## DATA SUPPLIED
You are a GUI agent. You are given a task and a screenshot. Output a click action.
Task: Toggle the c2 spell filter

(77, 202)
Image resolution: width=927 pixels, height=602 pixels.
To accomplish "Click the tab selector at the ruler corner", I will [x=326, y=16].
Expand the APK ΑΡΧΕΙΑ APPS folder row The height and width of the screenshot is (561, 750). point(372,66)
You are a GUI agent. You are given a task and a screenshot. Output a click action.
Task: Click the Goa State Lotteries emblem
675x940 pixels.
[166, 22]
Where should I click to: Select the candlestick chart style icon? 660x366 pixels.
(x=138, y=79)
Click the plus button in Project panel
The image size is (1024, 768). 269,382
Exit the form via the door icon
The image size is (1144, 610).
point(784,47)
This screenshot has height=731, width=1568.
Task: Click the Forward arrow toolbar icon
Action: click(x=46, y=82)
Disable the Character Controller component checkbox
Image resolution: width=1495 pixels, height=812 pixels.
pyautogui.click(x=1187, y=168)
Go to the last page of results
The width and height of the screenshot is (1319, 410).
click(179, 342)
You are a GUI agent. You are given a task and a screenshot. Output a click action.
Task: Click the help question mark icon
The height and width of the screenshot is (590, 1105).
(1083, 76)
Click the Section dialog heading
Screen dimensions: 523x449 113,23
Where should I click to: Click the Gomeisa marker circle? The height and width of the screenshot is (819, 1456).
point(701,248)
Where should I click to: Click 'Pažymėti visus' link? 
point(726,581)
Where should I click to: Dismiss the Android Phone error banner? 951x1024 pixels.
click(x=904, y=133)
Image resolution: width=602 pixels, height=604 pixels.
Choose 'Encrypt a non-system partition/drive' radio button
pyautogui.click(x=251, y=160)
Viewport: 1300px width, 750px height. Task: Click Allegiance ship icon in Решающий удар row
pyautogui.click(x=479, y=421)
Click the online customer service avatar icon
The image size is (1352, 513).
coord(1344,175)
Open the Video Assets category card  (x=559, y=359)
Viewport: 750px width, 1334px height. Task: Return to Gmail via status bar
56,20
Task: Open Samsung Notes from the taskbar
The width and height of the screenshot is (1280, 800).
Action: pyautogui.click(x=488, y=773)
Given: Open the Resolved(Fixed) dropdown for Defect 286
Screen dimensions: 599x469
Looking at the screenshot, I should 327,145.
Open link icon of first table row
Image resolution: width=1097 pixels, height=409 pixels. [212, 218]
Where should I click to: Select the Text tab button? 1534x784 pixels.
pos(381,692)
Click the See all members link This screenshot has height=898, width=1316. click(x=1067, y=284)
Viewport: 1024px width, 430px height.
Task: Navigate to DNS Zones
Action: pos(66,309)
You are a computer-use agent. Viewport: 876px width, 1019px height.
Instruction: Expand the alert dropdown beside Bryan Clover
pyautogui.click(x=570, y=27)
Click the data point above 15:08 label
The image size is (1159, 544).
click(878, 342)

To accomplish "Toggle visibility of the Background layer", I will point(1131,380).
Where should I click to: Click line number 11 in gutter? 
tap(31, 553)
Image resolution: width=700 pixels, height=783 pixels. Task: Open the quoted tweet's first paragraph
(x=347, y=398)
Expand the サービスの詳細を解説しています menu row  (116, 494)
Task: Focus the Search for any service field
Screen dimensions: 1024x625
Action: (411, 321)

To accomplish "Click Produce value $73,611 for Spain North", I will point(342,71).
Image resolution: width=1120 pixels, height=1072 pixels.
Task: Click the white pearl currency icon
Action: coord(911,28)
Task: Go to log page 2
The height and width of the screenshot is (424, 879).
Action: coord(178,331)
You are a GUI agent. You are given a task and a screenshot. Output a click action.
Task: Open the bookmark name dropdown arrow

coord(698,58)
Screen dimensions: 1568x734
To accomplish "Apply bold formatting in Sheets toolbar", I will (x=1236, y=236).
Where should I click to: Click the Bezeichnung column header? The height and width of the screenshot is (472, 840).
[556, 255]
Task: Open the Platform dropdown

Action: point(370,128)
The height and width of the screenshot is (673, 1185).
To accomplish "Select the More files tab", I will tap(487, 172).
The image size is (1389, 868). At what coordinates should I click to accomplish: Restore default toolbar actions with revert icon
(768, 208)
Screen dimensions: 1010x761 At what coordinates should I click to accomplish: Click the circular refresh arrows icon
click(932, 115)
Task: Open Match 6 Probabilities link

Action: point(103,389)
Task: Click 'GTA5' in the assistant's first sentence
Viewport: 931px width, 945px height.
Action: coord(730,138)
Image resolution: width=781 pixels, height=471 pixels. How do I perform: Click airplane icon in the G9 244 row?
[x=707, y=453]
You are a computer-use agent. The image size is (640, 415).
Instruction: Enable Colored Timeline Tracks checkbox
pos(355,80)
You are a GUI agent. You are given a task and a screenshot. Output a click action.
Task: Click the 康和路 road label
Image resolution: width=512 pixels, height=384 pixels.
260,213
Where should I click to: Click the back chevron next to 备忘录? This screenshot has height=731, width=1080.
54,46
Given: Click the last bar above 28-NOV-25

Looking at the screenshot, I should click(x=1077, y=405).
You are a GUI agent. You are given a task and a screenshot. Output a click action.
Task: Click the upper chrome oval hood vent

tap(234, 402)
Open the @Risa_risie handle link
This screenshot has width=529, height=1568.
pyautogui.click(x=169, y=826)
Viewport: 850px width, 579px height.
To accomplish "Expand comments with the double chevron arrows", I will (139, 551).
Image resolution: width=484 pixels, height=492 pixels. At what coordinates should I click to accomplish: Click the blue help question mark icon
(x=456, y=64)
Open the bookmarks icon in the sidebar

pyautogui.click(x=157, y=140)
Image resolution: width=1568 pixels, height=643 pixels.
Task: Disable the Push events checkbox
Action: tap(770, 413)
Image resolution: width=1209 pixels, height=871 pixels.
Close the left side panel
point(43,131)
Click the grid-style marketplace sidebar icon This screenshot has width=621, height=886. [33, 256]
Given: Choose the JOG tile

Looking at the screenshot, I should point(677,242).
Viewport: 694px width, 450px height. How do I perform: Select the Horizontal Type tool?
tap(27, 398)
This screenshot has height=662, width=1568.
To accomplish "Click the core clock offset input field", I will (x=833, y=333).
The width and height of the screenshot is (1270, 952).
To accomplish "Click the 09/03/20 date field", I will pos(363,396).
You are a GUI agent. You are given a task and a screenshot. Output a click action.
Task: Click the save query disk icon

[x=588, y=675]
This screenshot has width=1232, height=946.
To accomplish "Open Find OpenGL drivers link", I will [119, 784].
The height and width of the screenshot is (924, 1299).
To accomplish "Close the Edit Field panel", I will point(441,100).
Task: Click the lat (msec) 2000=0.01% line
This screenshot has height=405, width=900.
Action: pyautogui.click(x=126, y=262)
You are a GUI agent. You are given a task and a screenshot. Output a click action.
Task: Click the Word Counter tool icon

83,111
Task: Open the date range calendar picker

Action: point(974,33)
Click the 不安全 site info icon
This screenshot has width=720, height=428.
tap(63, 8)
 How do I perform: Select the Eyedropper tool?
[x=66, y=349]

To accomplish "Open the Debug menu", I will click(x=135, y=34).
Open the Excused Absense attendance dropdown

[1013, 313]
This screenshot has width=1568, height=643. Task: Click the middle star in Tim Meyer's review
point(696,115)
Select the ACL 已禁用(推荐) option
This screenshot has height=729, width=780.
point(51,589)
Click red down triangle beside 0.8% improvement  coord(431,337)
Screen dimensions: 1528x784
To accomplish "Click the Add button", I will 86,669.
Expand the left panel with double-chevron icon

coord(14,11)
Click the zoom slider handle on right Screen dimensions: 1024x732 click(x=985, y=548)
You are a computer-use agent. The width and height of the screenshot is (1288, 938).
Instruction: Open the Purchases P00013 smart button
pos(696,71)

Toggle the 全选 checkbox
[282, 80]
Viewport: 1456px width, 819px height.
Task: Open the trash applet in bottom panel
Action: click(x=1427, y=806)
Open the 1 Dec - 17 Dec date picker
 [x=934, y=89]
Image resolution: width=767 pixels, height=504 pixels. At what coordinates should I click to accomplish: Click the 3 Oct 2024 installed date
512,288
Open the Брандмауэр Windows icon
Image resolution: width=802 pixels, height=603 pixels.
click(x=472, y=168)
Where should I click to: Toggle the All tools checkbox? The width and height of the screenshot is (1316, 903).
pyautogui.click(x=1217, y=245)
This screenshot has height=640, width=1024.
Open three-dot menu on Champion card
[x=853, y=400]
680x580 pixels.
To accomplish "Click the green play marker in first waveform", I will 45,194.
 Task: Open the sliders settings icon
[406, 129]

## WHAT NEEDS TO BE DONE
Print the data lines from the line with "Expand the left" to the line with "[x=853, y=400]", both ends included, reproducing each line character for character.

## SOLUTION FOR THIS PROBLEM
Expand the left panel with double-chevron icon

coord(14,11)
Click the zoom slider handle on right Screen dimensions: 1024x732 click(x=985, y=548)
You are a computer-use agent. The width and height of the screenshot is (1288, 938).
Instruction: Open the Purchases P00013 smart button
pos(696,71)

Toggle the 全选 checkbox
[282, 80]
Viewport: 1456px width, 819px height.
Task: Open the trash applet in bottom panel
Action: click(x=1427, y=806)
Open the 1 Dec - 17 Dec date picker
 [x=934, y=89]
Image resolution: width=767 pixels, height=504 pixels. At what coordinates should I click to accomplish: Click the 3 Oct 2024 installed date
512,288
Open the Брандмауэр Windows icon
Image resolution: width=802 pixels, height=603 pixels.
click(x=472, y=168)
Where should I click to: Toggle the All tools checkbox? The width and height of the screenshot is (1316, 903).
pyautogui.click(x=1217, y=245)
This screenshot has height=640, width=1024.
Open three-dot menu on Champion card
[x=853, y=400]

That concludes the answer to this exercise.